::: Entries supplied
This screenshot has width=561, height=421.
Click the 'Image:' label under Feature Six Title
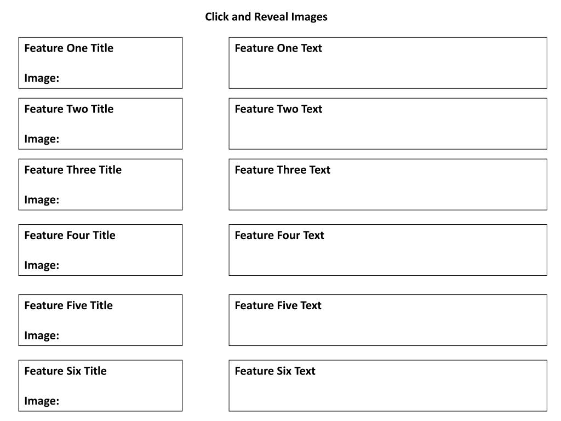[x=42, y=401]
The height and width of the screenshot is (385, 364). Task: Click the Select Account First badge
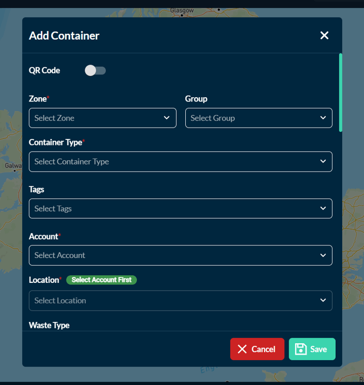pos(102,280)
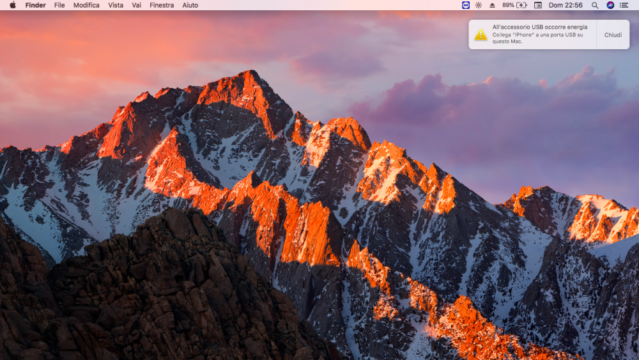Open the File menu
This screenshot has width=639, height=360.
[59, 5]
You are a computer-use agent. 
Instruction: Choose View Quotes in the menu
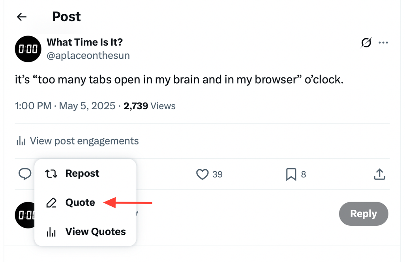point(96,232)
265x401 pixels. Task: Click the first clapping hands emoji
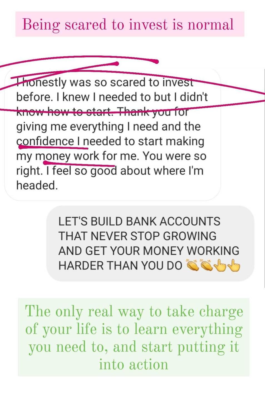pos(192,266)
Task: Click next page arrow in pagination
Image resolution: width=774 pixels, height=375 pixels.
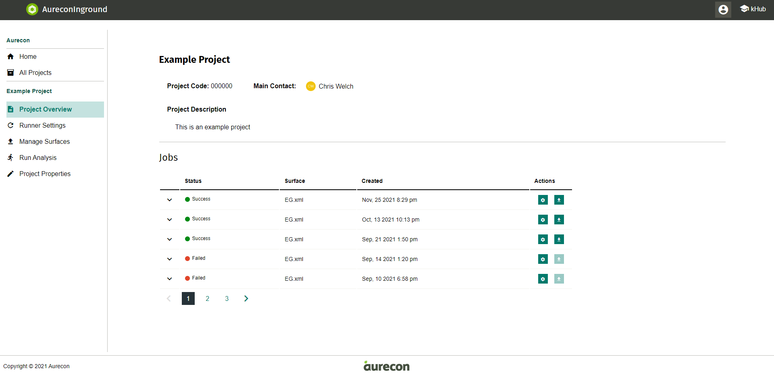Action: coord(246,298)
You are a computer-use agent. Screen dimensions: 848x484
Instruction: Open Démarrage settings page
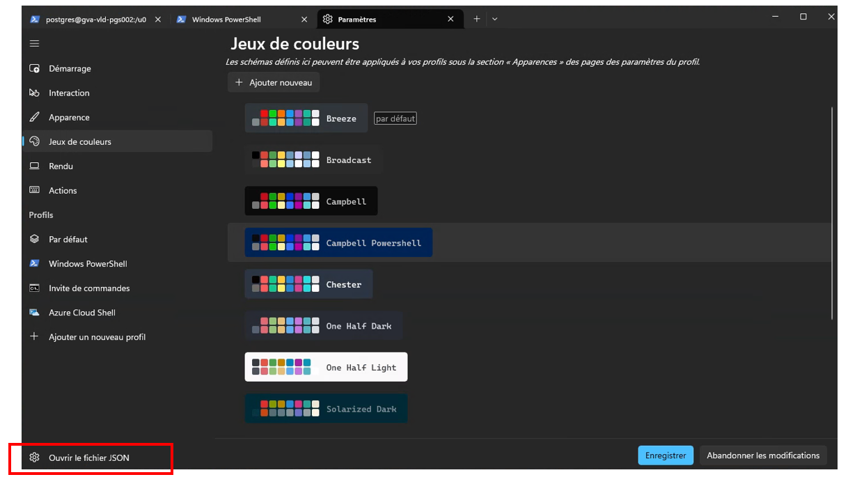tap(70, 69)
::::::
::: Entries supplied
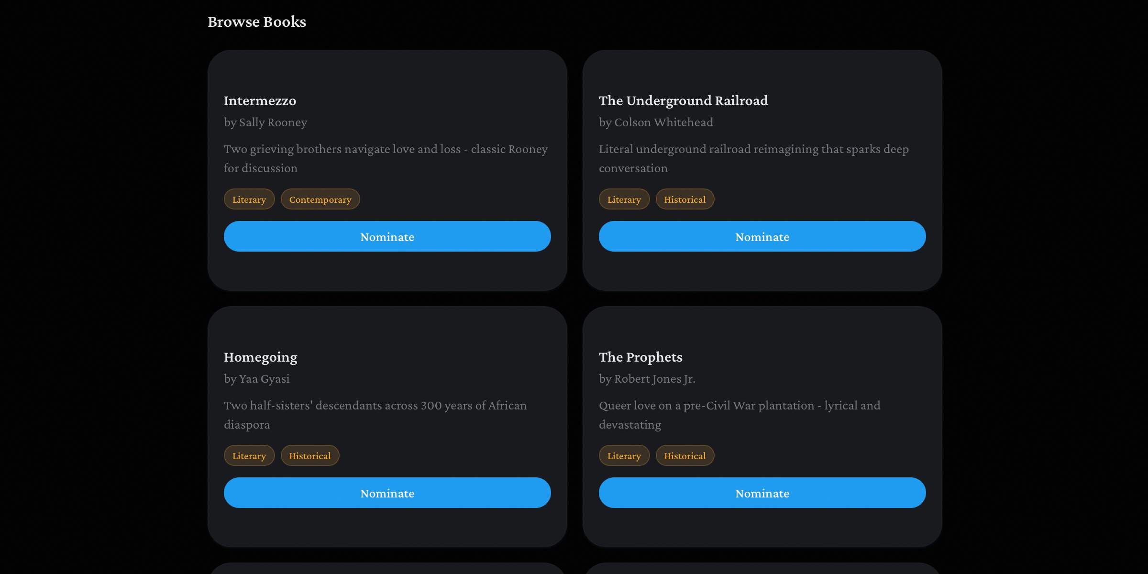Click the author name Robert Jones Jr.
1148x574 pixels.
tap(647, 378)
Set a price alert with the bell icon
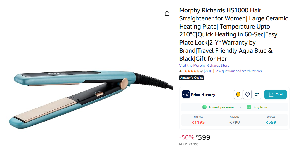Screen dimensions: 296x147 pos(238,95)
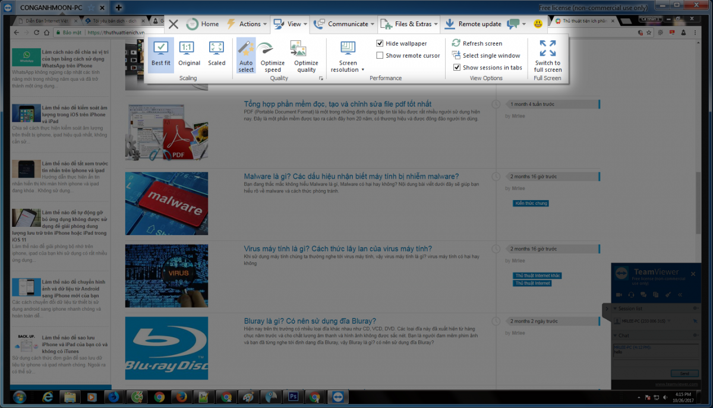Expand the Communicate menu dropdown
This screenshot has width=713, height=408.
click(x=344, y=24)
::::::
::: Entries supplied
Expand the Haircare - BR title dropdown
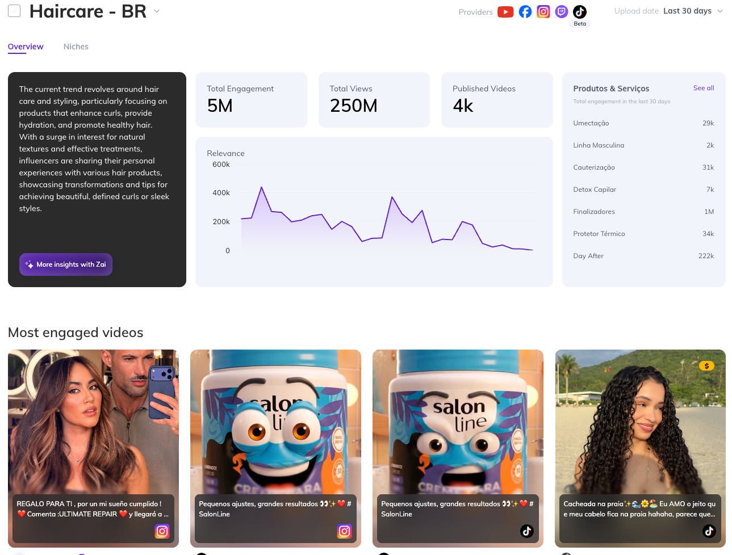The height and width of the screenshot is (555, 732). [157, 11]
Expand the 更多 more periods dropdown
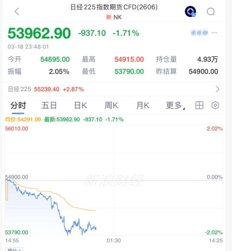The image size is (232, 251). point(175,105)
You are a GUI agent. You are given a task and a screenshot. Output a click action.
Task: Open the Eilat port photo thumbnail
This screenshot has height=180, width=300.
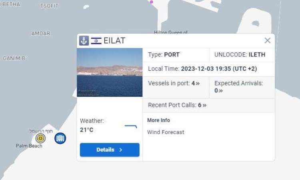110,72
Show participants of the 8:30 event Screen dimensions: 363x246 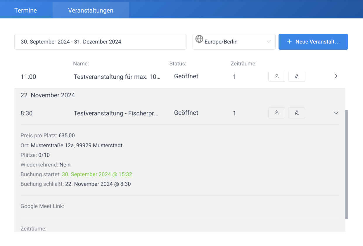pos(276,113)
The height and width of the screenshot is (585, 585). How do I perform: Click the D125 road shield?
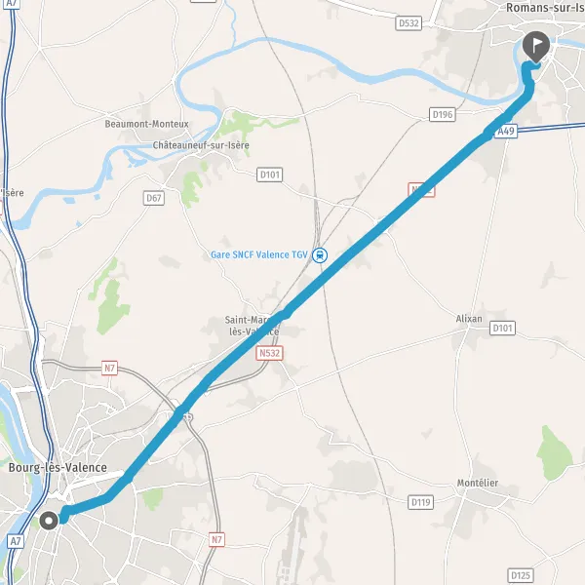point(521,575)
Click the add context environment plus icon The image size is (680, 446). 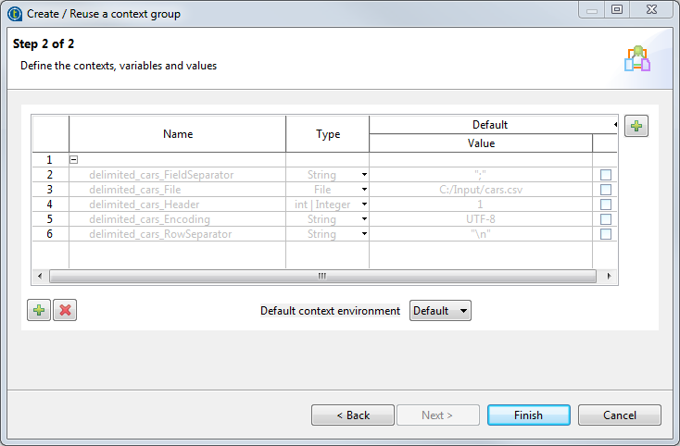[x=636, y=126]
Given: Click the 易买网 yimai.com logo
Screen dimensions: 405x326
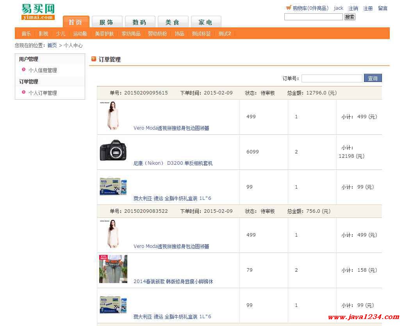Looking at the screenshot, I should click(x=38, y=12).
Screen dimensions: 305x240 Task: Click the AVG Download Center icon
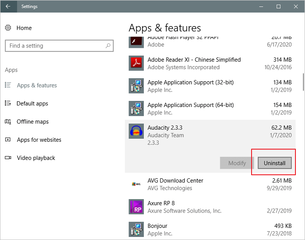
::::::
● **Prompt**
Please copy every line of the material that contains the word "agent".

● **Answer to this exercise**
You are a computer-use agent. 
You are a computer-use agent. Screen dimensions: 848x484
You are a GUI agent. You are given a task and a screenshot. Output a click action.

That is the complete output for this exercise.